* **PROBLEM TO SOLVE**
The copy you give must match the lines from the top of the data through the line containing "Viewport: 461px width, 1568px height." exactly, and it must hold no pictures.

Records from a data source
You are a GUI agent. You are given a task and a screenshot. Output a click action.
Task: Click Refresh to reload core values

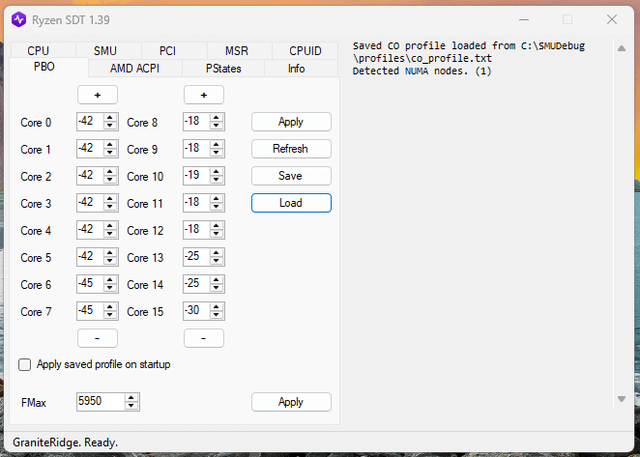(x=291, y=149)
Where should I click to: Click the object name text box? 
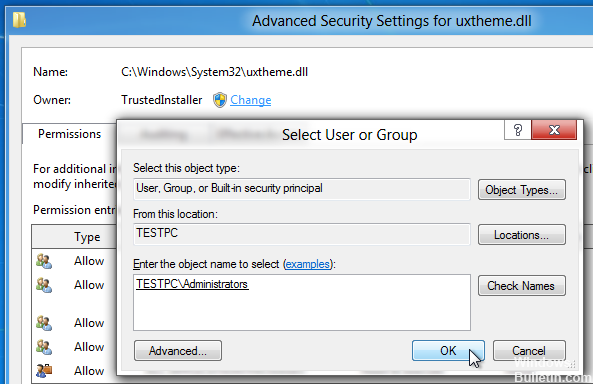pyautogui.click(x=302, y=303)
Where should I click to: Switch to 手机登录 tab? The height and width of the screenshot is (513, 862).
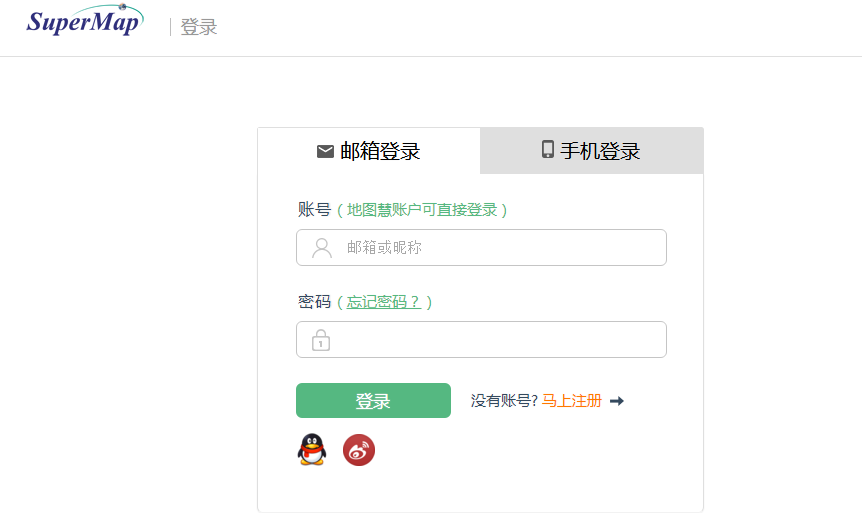coord(592,151)
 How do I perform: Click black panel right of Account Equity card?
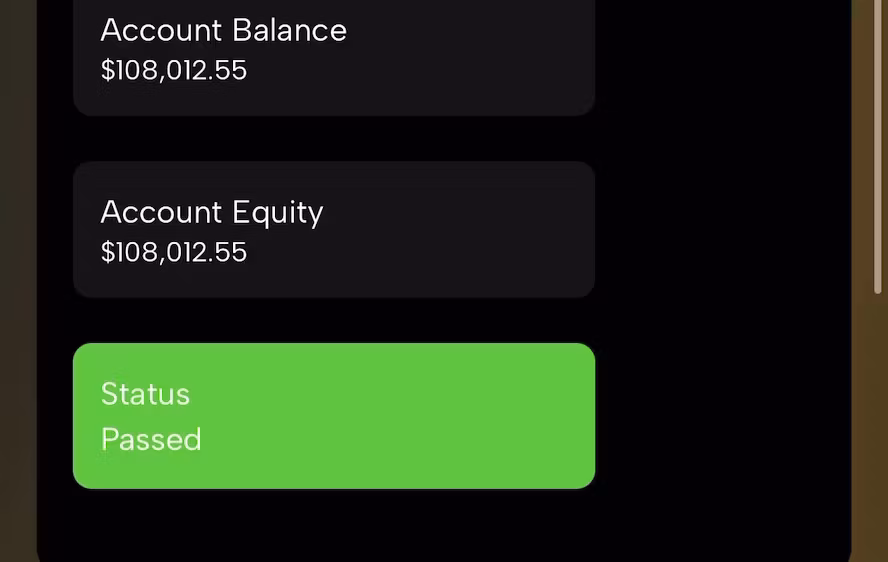tap(720, 230)
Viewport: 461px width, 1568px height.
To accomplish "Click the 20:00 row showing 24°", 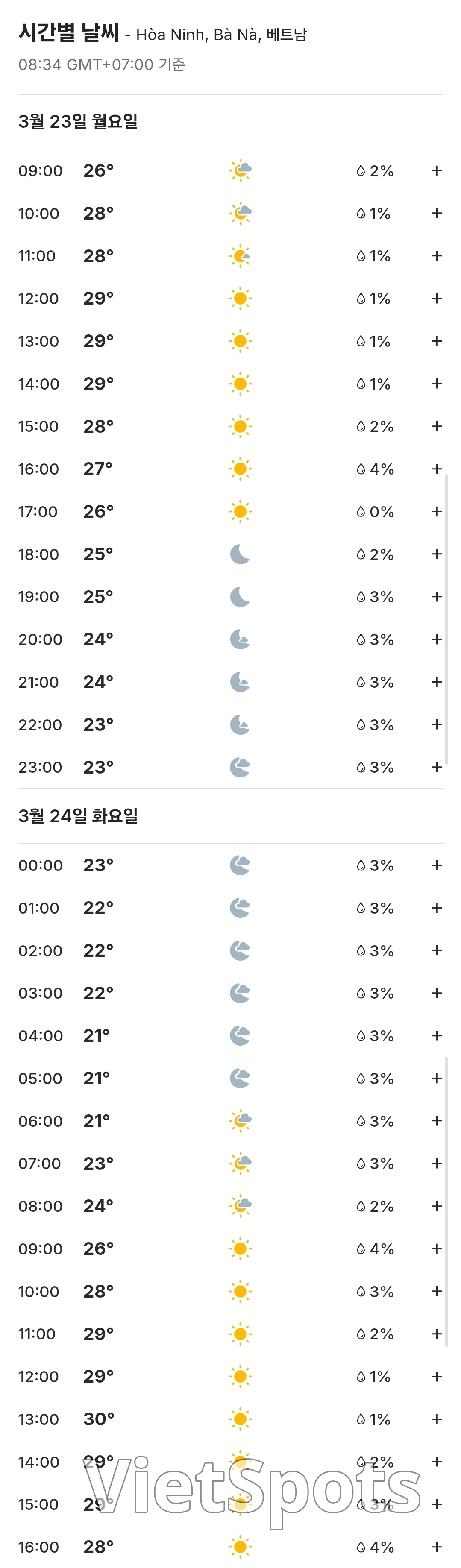I will (x=230, y=639).
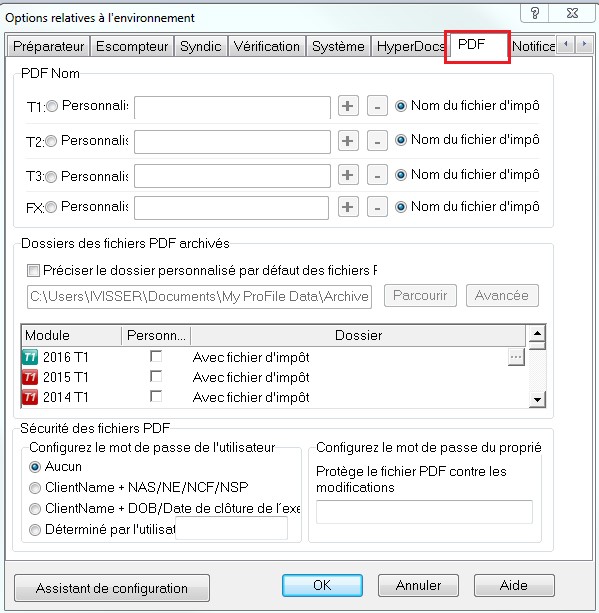Enable the custom default PDF folder checkbox
Image resolution: width=599 pixels, height=613 pixels.
pos(33,271)
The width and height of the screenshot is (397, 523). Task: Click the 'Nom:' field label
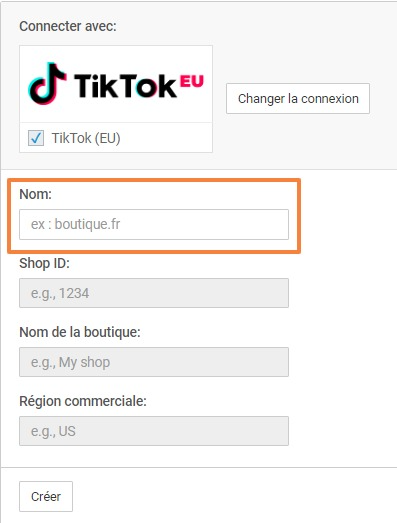click(x=36, y=194)
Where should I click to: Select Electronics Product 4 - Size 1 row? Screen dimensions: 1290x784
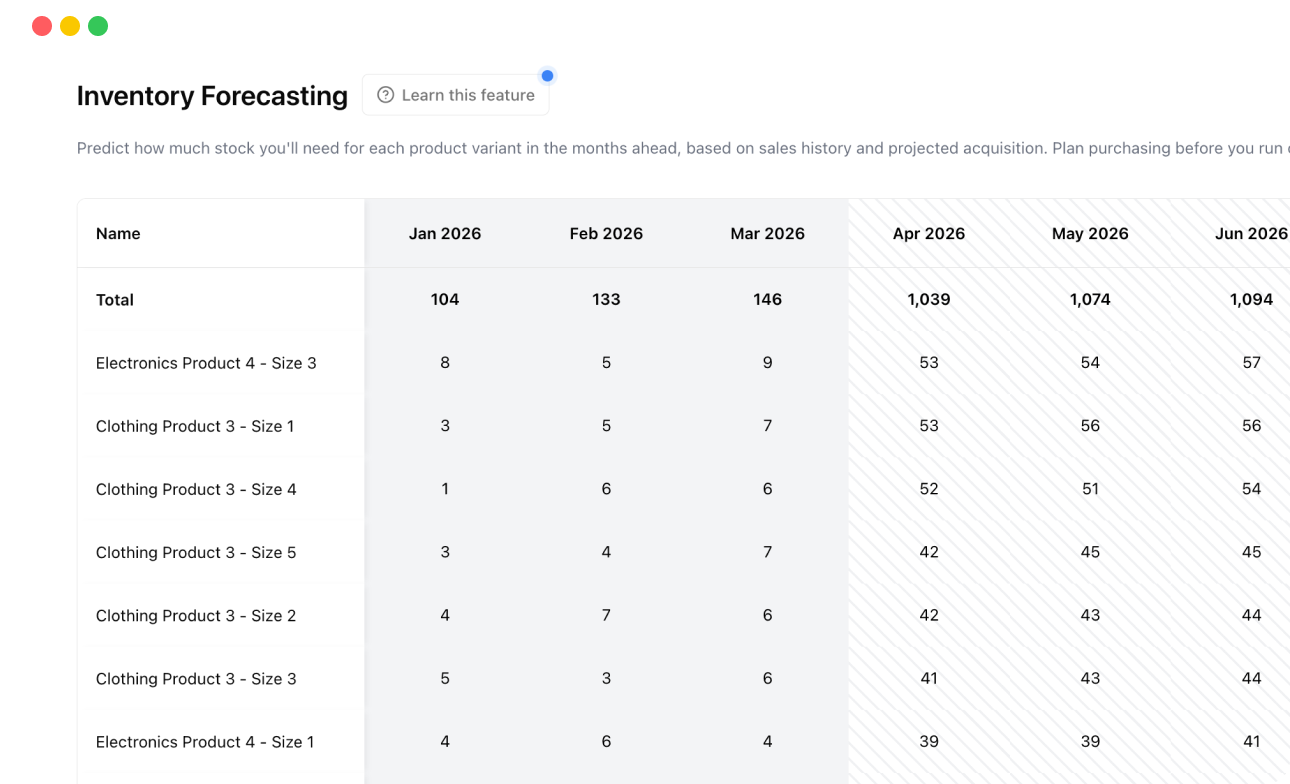(204, 742)
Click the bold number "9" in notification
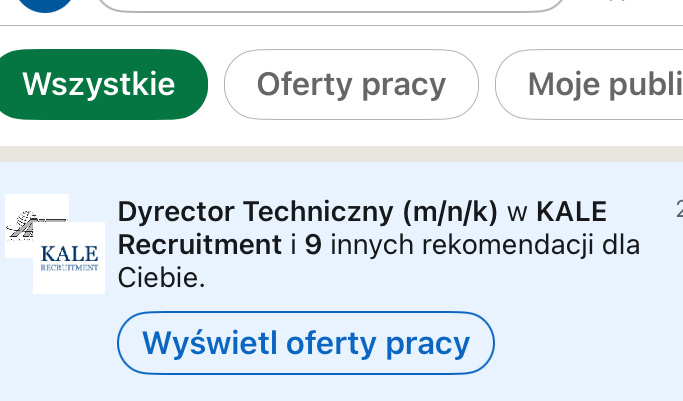Image resolution: width=683 pixels, height=401 pixels. tap(313, 244)
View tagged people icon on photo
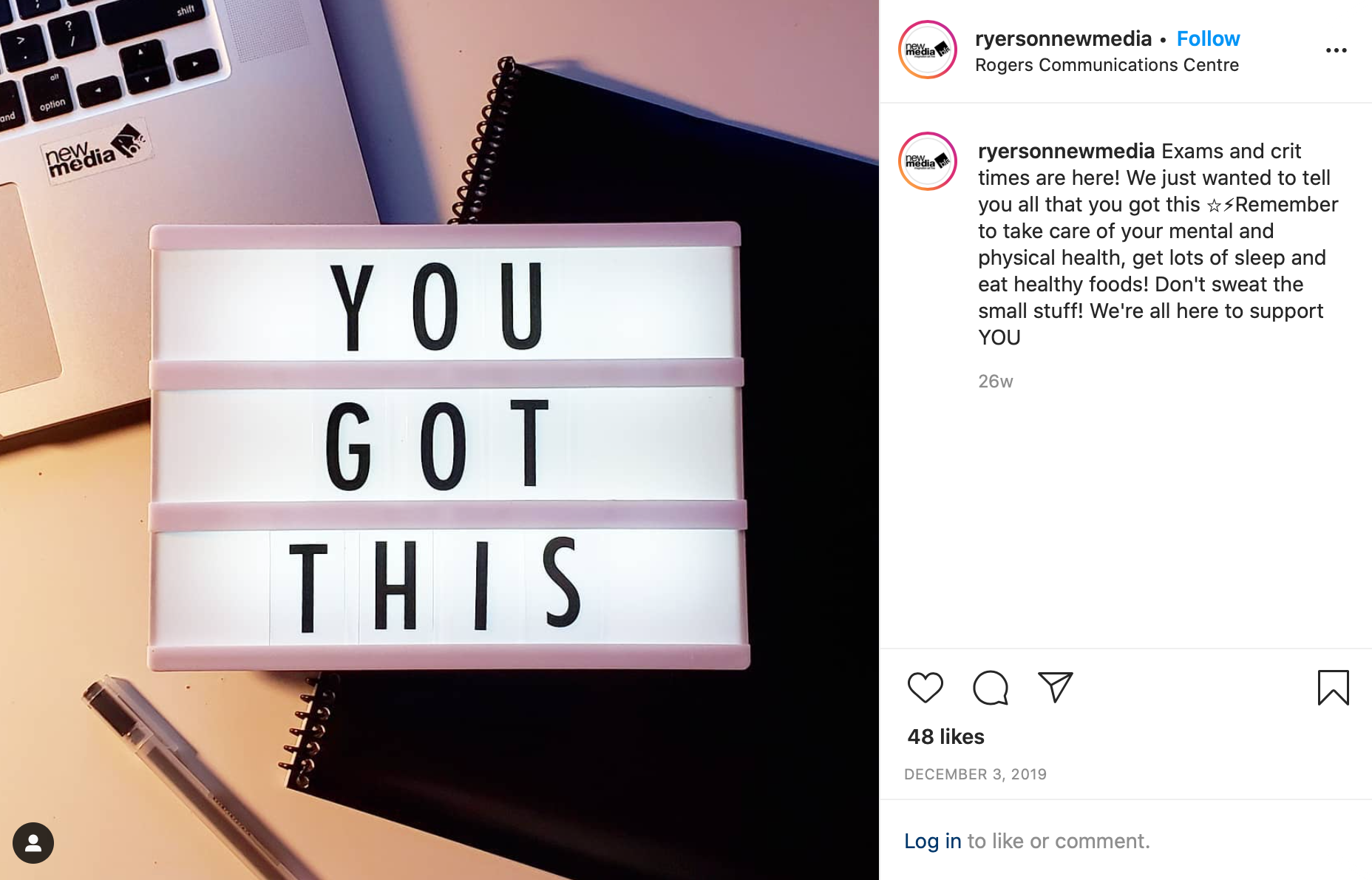This screenshot has width=1372, height=880. click(33, 843)
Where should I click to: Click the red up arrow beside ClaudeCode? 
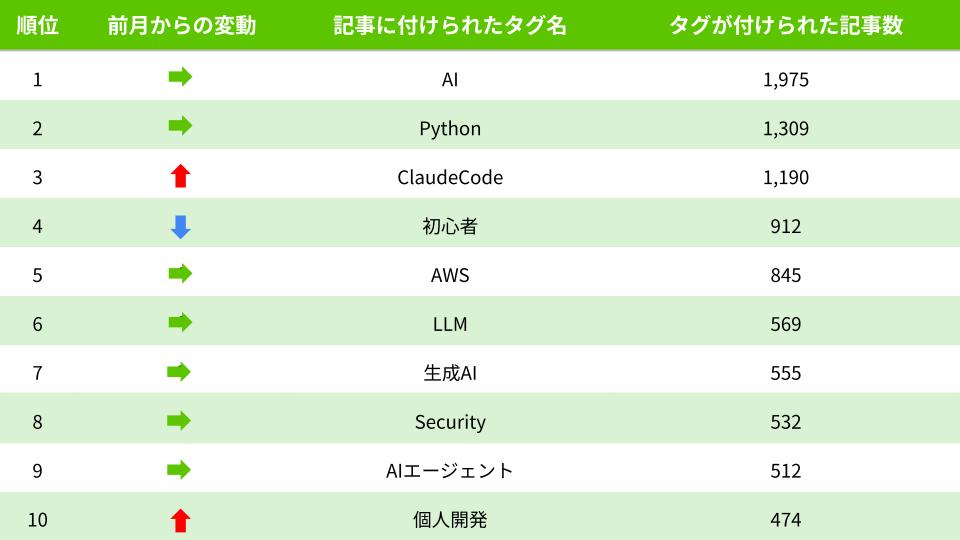180,177
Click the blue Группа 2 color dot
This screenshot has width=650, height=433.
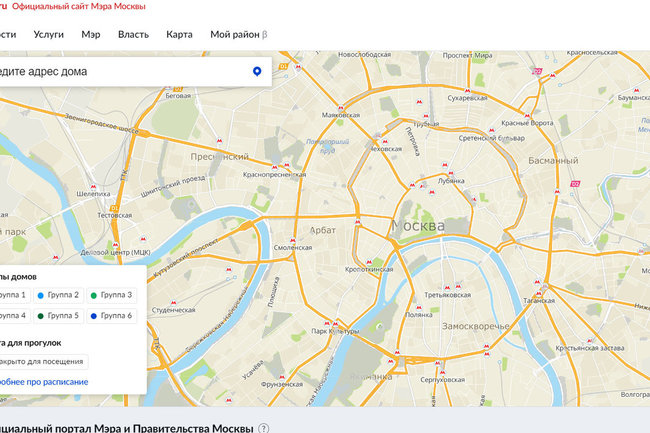[x=40, y=295]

* **ANSWER AREA**
You are a GUI agent. You are given a task and a screenshot. Output a click action.
Task: Click Refresh to reload core values

(x=291, y=149)
Where should I click to: Click the object name text box? 
pyautogui.click(x=302, y=303)
Where should I click to: Switch to 手机登录 tab? The height and width of the screenshot is (513, 862).
coord(592,151)
 How do I perform: Click black panel right of Account Equity card?
tap(720, 230)
Viewport: 461px width, 1568px height.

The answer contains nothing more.